• _GIVEN INFORMATION_
— BEGIN —
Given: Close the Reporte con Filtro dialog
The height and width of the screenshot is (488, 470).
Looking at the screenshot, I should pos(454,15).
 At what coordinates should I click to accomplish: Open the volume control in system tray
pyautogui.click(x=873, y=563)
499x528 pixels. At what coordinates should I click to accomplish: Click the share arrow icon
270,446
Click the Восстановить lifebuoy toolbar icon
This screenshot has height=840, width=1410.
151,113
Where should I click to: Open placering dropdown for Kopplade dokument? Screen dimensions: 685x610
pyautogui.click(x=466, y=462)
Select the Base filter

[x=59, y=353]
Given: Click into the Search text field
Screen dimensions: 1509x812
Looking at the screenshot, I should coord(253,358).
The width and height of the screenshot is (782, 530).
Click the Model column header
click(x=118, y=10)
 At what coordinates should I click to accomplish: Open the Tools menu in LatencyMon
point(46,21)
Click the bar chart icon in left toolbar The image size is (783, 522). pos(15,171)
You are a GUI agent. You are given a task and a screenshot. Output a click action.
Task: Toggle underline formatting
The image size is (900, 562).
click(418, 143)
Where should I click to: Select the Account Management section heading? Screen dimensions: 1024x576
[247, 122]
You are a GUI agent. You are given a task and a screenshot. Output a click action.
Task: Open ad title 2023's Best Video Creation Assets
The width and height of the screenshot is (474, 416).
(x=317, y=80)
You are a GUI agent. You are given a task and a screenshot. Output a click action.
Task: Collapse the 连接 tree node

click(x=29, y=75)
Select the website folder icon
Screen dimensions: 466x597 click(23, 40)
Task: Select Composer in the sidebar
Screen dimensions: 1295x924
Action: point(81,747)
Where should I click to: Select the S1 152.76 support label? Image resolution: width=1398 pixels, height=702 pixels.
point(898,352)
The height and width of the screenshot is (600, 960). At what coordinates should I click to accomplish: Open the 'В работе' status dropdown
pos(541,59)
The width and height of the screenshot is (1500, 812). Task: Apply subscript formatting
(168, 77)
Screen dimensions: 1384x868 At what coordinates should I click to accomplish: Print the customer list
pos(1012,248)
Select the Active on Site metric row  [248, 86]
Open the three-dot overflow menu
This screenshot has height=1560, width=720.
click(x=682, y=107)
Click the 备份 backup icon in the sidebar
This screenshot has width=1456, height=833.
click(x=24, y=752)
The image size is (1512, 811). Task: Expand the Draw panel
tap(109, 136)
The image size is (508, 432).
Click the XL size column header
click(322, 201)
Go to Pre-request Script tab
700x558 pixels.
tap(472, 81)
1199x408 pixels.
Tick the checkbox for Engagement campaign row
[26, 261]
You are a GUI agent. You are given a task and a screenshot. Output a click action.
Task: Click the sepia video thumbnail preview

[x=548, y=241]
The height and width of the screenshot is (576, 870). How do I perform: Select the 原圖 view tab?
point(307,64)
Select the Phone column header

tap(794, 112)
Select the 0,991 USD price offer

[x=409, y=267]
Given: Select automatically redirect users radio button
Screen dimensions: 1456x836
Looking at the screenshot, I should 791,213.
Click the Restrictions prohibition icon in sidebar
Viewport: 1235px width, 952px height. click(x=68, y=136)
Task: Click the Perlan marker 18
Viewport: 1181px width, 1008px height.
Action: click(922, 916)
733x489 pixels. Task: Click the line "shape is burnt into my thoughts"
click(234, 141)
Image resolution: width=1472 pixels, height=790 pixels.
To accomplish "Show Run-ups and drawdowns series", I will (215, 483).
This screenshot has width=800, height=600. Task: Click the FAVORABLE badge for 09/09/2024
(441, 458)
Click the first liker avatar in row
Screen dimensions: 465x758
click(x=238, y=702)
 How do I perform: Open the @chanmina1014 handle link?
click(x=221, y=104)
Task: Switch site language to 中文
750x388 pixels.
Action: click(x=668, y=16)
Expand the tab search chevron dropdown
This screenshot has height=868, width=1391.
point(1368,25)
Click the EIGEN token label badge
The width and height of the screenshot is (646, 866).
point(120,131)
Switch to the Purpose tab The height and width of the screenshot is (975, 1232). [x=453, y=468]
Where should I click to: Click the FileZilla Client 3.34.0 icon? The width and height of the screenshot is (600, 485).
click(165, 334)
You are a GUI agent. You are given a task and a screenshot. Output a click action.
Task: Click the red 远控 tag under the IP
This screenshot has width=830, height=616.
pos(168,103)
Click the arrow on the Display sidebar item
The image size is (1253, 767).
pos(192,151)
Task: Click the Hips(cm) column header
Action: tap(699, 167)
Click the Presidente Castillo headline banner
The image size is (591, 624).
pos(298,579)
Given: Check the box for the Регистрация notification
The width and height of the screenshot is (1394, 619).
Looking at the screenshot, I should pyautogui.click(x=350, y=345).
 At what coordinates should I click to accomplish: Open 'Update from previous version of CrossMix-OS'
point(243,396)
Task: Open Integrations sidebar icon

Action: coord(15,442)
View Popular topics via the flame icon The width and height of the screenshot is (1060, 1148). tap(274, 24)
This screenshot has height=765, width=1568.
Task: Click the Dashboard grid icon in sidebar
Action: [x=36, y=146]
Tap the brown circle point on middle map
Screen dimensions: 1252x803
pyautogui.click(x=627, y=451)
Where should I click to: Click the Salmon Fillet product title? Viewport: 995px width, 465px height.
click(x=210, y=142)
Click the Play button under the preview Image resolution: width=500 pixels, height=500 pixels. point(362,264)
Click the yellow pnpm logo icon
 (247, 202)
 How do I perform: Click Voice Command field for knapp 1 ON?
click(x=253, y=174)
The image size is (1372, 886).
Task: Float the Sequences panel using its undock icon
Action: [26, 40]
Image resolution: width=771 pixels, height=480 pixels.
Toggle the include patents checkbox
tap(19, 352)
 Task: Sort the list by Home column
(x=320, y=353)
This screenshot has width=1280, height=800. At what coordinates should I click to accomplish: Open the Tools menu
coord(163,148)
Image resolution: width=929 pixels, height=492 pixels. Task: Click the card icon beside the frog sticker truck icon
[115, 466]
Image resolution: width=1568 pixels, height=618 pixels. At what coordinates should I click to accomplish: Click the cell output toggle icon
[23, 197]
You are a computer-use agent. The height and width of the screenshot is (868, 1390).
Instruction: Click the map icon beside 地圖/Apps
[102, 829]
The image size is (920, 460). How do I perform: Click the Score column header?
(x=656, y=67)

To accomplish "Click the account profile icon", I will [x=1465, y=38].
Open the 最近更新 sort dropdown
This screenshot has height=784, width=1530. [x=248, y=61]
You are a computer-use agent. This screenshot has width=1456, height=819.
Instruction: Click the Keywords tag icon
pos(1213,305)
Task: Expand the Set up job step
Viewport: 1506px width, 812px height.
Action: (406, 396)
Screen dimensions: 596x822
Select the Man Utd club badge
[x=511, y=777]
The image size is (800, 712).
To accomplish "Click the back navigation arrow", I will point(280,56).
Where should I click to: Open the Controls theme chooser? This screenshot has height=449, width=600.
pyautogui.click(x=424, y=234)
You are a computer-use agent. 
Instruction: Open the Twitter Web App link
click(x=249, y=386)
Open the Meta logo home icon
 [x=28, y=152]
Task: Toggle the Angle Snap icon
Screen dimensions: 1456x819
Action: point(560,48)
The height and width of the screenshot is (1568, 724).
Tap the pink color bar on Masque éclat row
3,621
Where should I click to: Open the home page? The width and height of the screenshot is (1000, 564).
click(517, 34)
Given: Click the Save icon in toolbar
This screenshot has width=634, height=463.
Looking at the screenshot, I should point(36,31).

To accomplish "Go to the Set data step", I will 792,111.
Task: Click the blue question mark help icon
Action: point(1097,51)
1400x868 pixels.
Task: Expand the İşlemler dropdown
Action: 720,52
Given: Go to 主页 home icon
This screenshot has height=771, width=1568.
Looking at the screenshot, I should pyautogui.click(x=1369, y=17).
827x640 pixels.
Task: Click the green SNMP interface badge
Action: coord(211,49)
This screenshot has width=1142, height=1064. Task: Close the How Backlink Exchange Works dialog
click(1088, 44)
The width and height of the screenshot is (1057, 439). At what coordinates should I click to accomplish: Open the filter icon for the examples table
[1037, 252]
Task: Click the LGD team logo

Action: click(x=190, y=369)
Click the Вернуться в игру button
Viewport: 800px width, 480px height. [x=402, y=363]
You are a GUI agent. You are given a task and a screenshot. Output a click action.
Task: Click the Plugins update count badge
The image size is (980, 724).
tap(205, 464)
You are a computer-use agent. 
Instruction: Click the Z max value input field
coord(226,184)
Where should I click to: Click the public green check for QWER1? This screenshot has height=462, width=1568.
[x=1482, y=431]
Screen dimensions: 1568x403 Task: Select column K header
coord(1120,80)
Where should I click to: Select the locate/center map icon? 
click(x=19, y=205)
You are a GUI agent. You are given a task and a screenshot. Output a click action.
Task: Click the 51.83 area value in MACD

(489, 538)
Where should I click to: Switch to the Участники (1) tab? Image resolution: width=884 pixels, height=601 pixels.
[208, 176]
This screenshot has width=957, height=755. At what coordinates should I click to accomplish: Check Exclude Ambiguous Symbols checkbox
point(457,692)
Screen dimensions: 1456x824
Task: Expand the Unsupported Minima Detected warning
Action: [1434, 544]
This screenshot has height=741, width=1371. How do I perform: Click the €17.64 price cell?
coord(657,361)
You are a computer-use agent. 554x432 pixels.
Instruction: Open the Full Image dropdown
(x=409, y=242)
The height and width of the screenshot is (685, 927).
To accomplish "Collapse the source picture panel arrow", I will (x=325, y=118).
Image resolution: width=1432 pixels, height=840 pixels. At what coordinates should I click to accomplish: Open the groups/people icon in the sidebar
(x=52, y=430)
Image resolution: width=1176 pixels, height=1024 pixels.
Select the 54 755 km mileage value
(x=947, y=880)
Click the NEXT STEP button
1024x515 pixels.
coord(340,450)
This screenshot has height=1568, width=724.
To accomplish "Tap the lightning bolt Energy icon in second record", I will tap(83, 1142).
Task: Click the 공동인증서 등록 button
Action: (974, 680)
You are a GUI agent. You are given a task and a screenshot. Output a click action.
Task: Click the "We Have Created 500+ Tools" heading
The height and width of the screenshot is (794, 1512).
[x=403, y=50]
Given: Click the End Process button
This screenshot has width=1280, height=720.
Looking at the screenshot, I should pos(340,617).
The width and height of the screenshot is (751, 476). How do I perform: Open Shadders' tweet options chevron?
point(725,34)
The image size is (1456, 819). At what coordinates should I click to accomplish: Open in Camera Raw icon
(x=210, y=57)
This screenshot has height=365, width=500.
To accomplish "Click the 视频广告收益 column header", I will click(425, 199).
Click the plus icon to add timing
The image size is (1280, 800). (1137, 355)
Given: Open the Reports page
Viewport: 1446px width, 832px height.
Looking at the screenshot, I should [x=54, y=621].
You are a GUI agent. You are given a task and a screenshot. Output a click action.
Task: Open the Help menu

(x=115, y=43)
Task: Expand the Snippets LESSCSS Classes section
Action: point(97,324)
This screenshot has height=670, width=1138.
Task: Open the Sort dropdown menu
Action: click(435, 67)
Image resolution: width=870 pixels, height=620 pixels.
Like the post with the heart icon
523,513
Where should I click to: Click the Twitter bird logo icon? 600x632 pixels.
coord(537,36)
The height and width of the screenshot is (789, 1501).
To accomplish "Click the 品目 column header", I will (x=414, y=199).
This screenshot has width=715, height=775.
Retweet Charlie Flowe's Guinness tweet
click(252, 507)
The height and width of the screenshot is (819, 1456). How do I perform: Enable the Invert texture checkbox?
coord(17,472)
— END —
• _EXERCISE REQUIREMENTS_
Repeat the part of the rows that opens with the line containing "in system tray" and closes with the line containing "pos(1012,248)", both of those lines included.

• _EXERCISE RESULT_
 At what coordinates should I click to accomplish: Open the volume control in system tray
pyautogui.click(x=873, y=563)
499x528 pixels. At what coordinates should I click to accomplish: Click the share arrow icon
270,446
Click the Восстановить lifebuoy toolbar icon
This screenshot has height=840, width=1410.
151,113
Where should I click to: Open placering dropdown for Kopplade dokument? Screen dimensions: 685x610
pyautogui.click(x=466, y=462)
Select the Base filter

[x=59, y=353]
Given: Click into the Search text field
Screen dimensions: 1509x812
Looking at the screenshot, I should coord(253,358).
The width and height of the screenshot is (782, 530).
Click the Model column header
click(x=118, y=10)
 At what coordinates should I click to accomplish: Open the Tools menu in LatencyMon
point(46,21)
Click the bar chart icon in left toolbar The image size is (783, 522). pos(15,171)
You are a GUI agent. You are given a task and a screenshot. Output a click action.
Task: Toggle underline formatting
The image size is (900, 562).
click(418, 143)
Where should I click to: Select the Account Management section heading? Screen dimensions: 1024x576
[247, 122]
You are a GUI agent. You are given a task and a screenshot. Output a click action.
Task: Open ad title 2023's Best Video Creation Assets
The width and height of the screenshot is (474, 416).
(x=317, y=80)
You are a GUI agent. You are given a task and a screenshot. Output a click action.
Task: Collapse the 连接 tree node

click(x=29, y=75)
Select the website folder icon
Screen dimensions: 466x597 click(23, 40)
Task: Select Composer in the sidebar
Screen dimensions: 1295x924
Action: point(81,747)
Where should I click to: Select the S1 152.76 support label? Image resolution: width=1398 pixels, height=702 pixels.
point(898,352)
The height and width of the screenshot is (600, 960). At what coordinates should I click to accomplish: Open the 'В работе' status dropdown
pos(541,59)
The width and height of the screenshot is (1500, 812). Task: Apply subscript formatting
(168, 77)
Screen dimensions: 1384x868 At what coordinates should I click to accomplish: Print the customer list
pos(1012,248)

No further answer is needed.